Thinking about the price mix that I talked about, really strategic pricing, our strategic pricing is holding. Yes, we do get some benefit from local inflation in the higher inflation markets. In North America it is still a challenge. Constant dollars down 9%. U.S. is down about 7%. I think key here as we talked to you in October at the investors meeting, we have a plan to drive towards sustainable recovery. It will take time to execute and move through but we are executing it as we discussed.
Key components of it are to really increase the active representative growth, to focus on increasing the productivity of our representatives and also to focus on retaining the representatives in the business. Reshaping non-Beauty is another key element as we want to focus more on Beauty and deemphasize non-Beauty in our product mix. Then continue to right size our overall cost structure for our sales base.
No question in terms of the pace of that turnaround and how it is going to come through, difficult economic conditions do continue to persist in the U.S. That will delay it somewhat but our destination we feel is unchanged, as is the plan. Over time we will return North America to really at market growth based on the categories we are participating in and a respectable margin performance.
In terms of looking at the numbers, average order down 12%. You can see that number is going to be impacted by both the Beauty and non-Beauty mix but also by the economic difficulties within the North American environment. The real story of the quarter is Central Eastern Europe. 20% constant dollar growth. Here currency is still unfavorable to us so the net results are 12% on a reported basis. We saw a significant acceleration of growth rates in almost all of our countries within Central and Eastern Europe. Our investments are paying off. Our investments in the Smart Value proposition and advertising. If you think of one market that represents top business there I think it is Russia, up 29% in local currency terms.
Importantly, average order for the first time in several quarters is up 5% in this geography. So looking down at the metrics, the other one to point out is the active rep growth that is up strong 15%. Equally impressive are the results in WEMEA (Western Europe, Middle East and Africa) where we have seen 12% constant growth. If I think about it particularly for the developed markets this is strong revenue growth in what can only be defined as a tough economy and it really is the fallout of successful execution of our Smart Value program. Though it impacts the price mix we are not hurting our gross margin percentages.
Within the geography, Turkey had a stellar quarter. Local currency revenue was up almost 40%. When we think about what is driving this it is the investment in the rep value proposition and it is continued success and penetration of the sales leadership in that country. In the U.K. local currency sales are down just a little bit, 3%, as strong active rep growth of 9% was not quite enough to offset the average order pressure. Overall, active rep growth of 17% and units of 19% in this geography.
Thinking about Europe on a combined basis, and this is the way we are organized, but if you think about it on a combined basis it represents roughly 30% of our portfolio from a revenue perspective. That 30% grew an impressive 17% in local currency during the quarter, 15% in reported dollars.

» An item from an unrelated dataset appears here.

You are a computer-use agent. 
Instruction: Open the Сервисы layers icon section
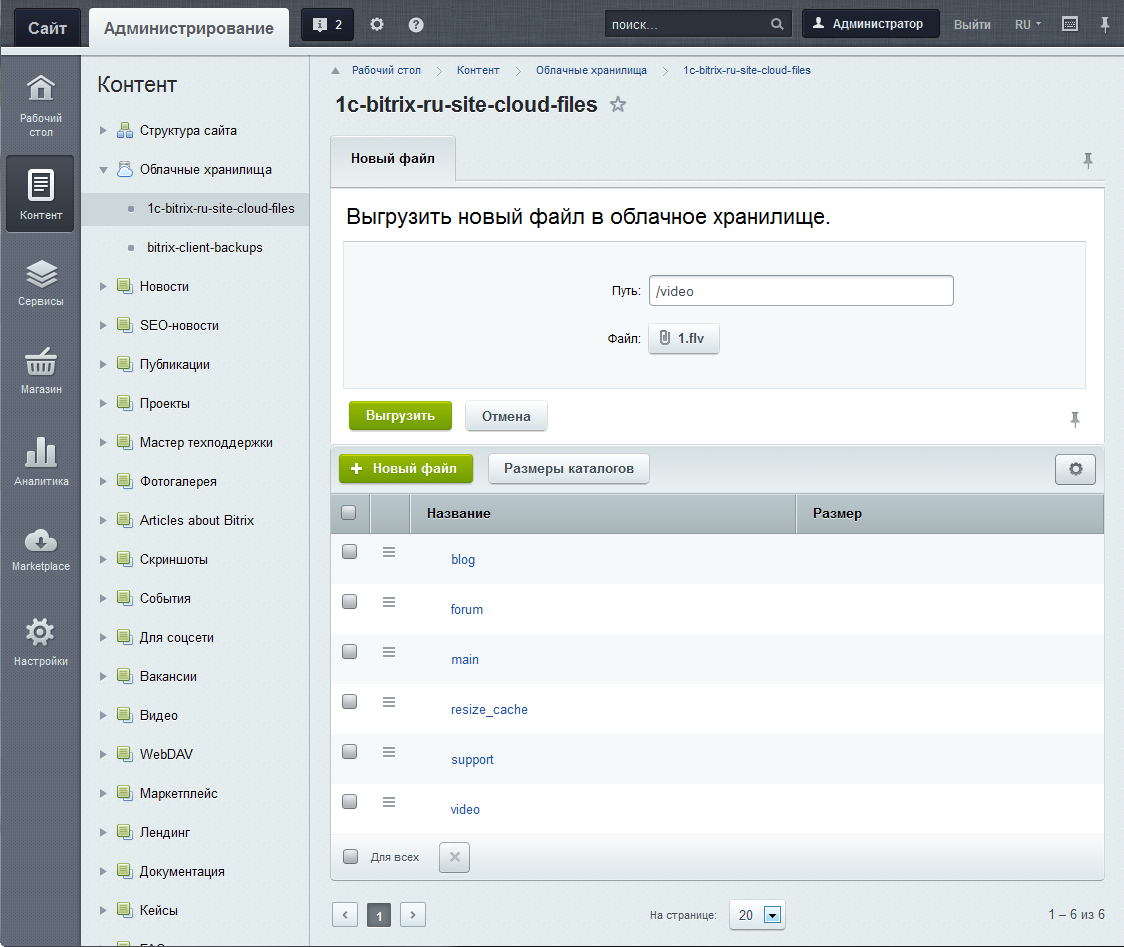click(40, 281)
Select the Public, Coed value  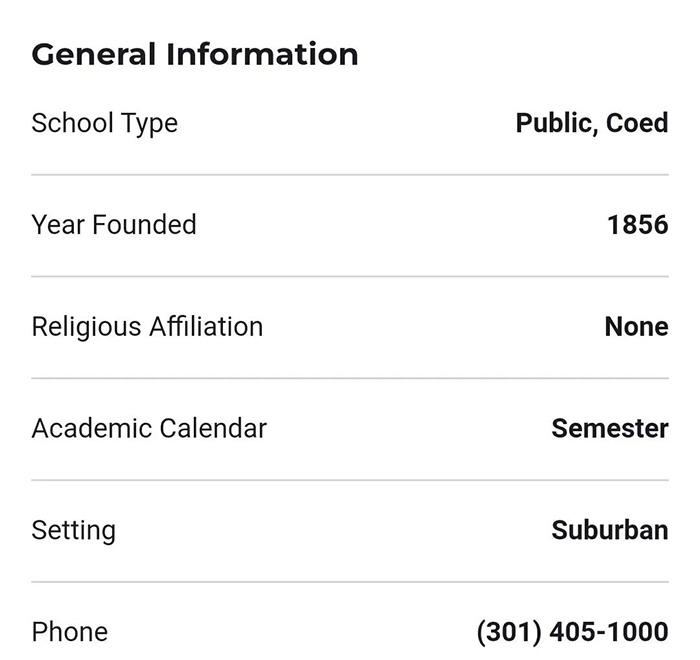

Moving onto Asia Pacific, I would characterize this as a good quarter. We had 4% constant dollar growth. Within the region, solid sales growth throughout despite a double digit local currency decline in Japan. The real growth engine here geographically is the Philippines. The Philippines was one of our top ten markets. Actually it is our largest market in Asia and it continues to deliver outstanding revenue growth as well as profit growth and strong profit margins. The local currency revenue growth in the Philippines was 17%.
In China revenues are down. We are seeing the same thing that we communicated to you last quarter. We are seeing growth in direct sales but it is being offset by the continued decline in Beauty Boutiques as we move strategically to re-mix the source of this business. In terms of breaking out components a little bit, direct selling is up 19% and we still have strong recruiting. Active reps are up 30% and the successful and new retroactive launch is helping there.
In Beauty Boutiques revenues were down 66%. This is really the evolution, which is very complex, as we move towards more direct selling. That is impacting how BBs are ordering. If we think a little bit to the future in the first half of 2010 we would expect continued revenue declines in China. From a long-term perspective we feel the revenue and profit opportunities in this market are immense and we are committed to develop and grow our business there.
Moving to the income statement we have talked about revenue so let’s talk a little bit about gross margin. Gross margin improved 30 basis points in the quarter. This will bridge us in terms of how did that 30 basis points occur. We fought 140 basis points of unfavorable transaction exchange in the quarter and it was really more than offset by strong efficiencies in the supply chain. Some of our programs, strategic sourcing as well as significant productivity improvements have really driven supply chain performance.
Price mix is small under there at 20 basis points. It is actually strong on the price side with mix running a little bit unfavorable and what we are seeing there is we have been able, where we have taken strategic price increases, we have been able to sustain those increases so we have had pricing power where we felt analytically we should take pricing.
Overall SG&A was 70 points higher at 49.8% in the quarter. This is due primarily to the costs to implement our overall restructuring programs. As we think about what is in SG&A both in terms of our investment side as well as our cost side really we are investing in the brand and channel and we are controlling costs. Advertising is up about $9 million in the quarter in support of the strong innovation pipeline and as you think about that increase also remember we benefited in 2009 through the fourth quarter with media deflation as well as significant improvements in productivity so our GRP strength was up. As I look to 2010 I don’t think media deflation is here. In fact we are seeing some signs of media inflation coming back particularly in the international markets. Basically that was a significant increase in our GRP support.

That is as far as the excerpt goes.